▶ [Work to be completed]:
Write out all of the data below word for word, and leave out every picture.

(Item position entries)
## START

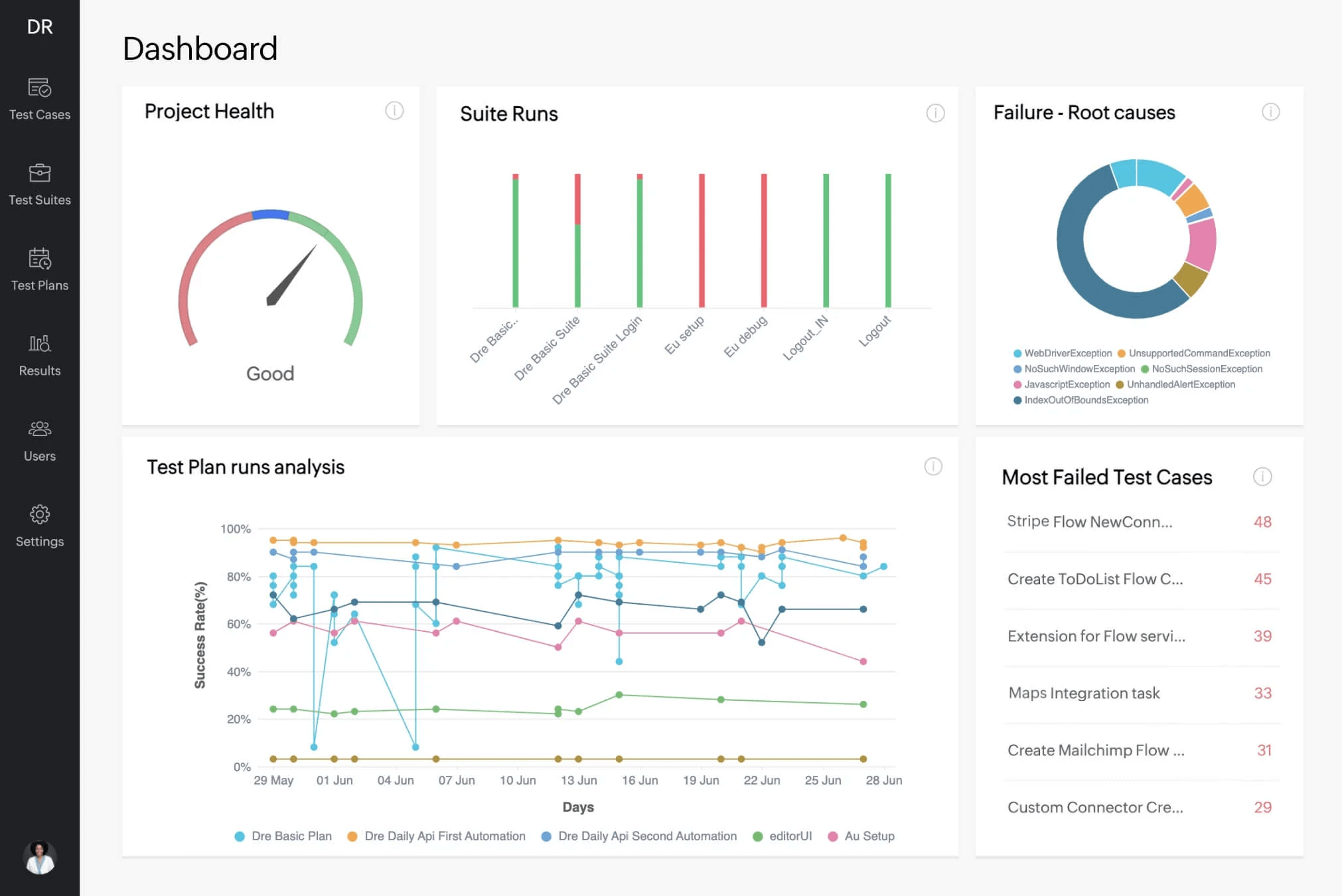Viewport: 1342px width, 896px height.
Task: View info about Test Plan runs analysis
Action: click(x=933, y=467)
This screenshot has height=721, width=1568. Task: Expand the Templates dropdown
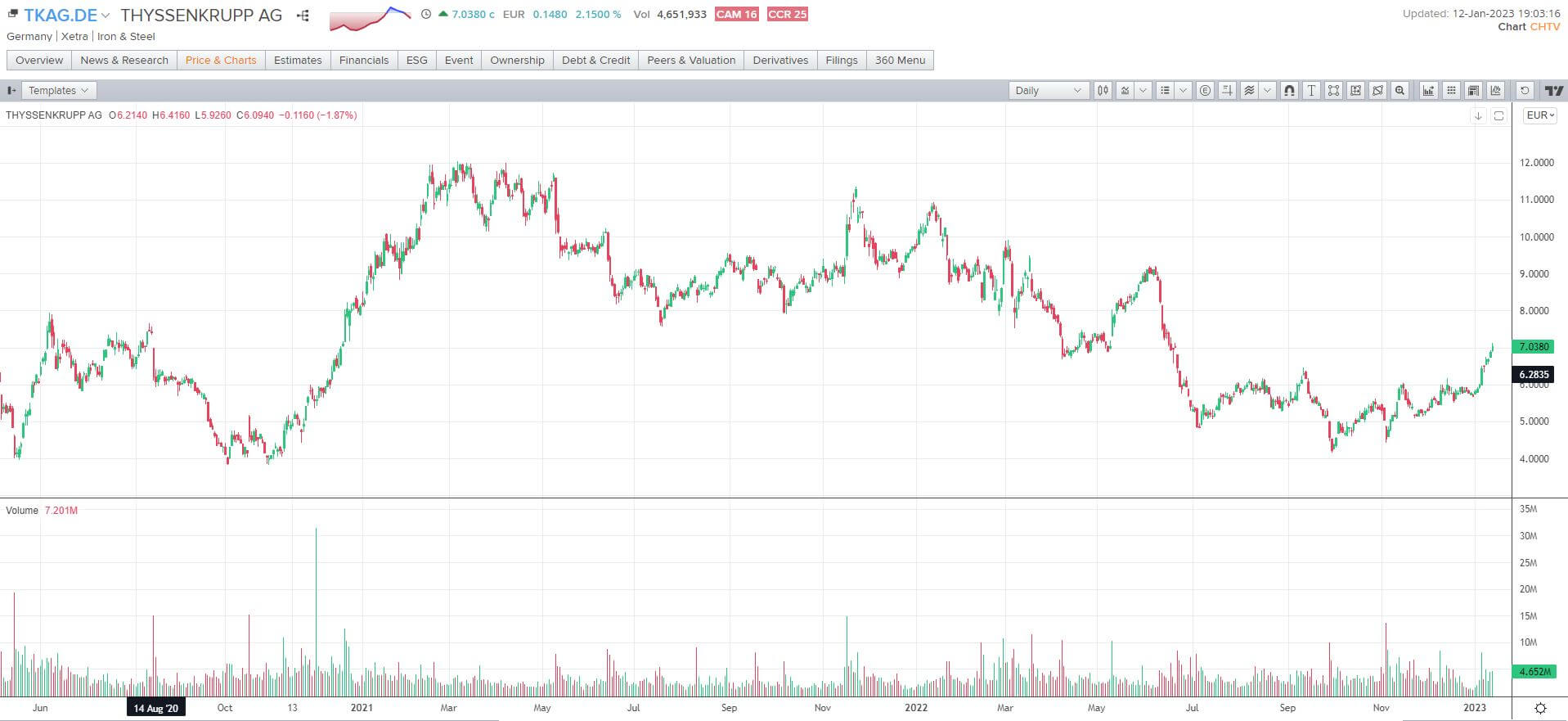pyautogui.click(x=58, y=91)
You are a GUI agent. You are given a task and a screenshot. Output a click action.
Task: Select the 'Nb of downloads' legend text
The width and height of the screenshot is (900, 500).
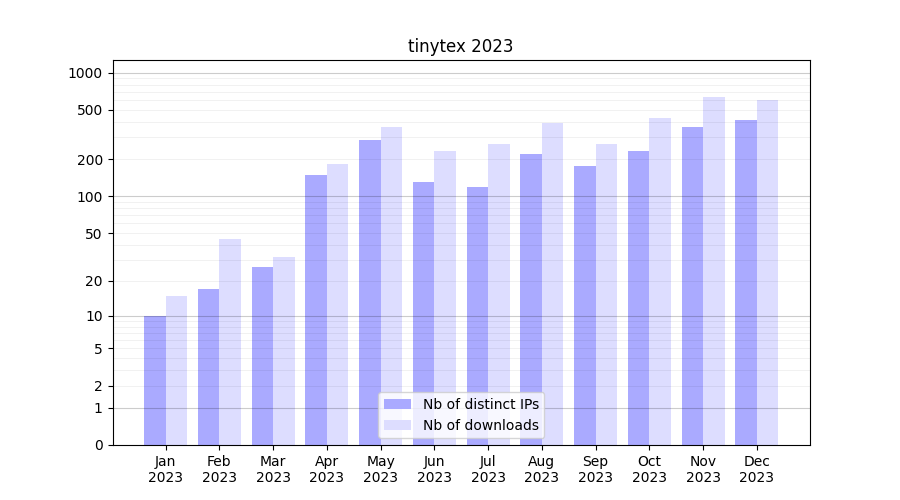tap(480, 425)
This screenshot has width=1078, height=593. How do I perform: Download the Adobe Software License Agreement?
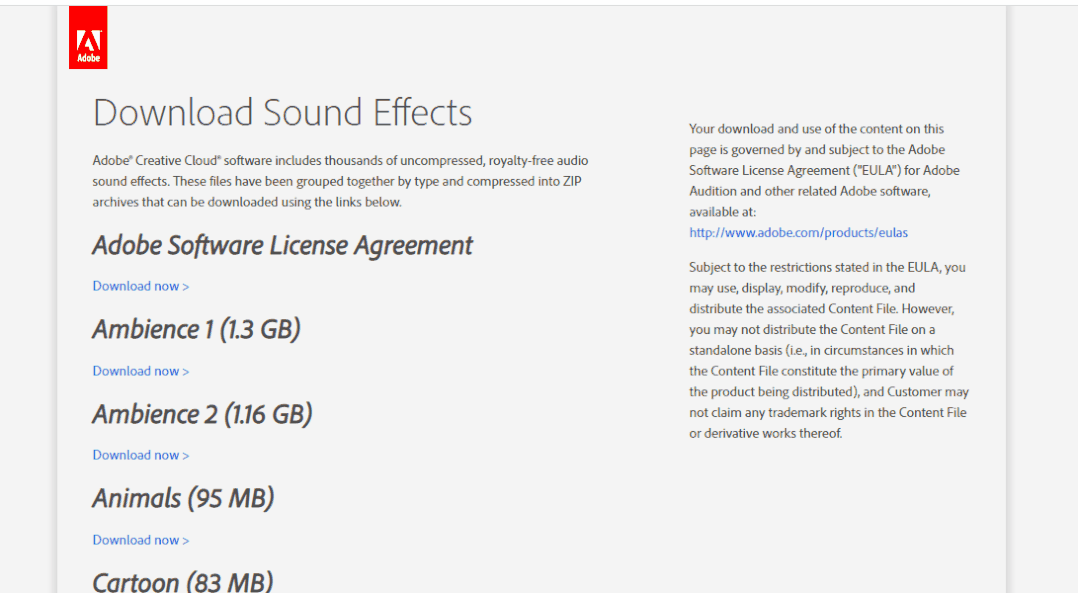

## END

▶ [Solution for this problem]:
Viewport: 1342px width, 896px height.
Task: View info about Test Plan runs analysis
Action: click(x=933, y=467)
This screenshot has height=721, width=1568. Task: Expand the Templates dropdown
pyautogui.click(x=58, y=91)
You are a GUI agent. You are given a task and a screenshot. Output a click action.
Task: Select the 'Nb of downloads' legend text
The width and height of the screenshot is (900, 500).
tap(480, 425)
This screenshot has width=1078, height=593. How do I perform: Download the Adobe Software License Agreement?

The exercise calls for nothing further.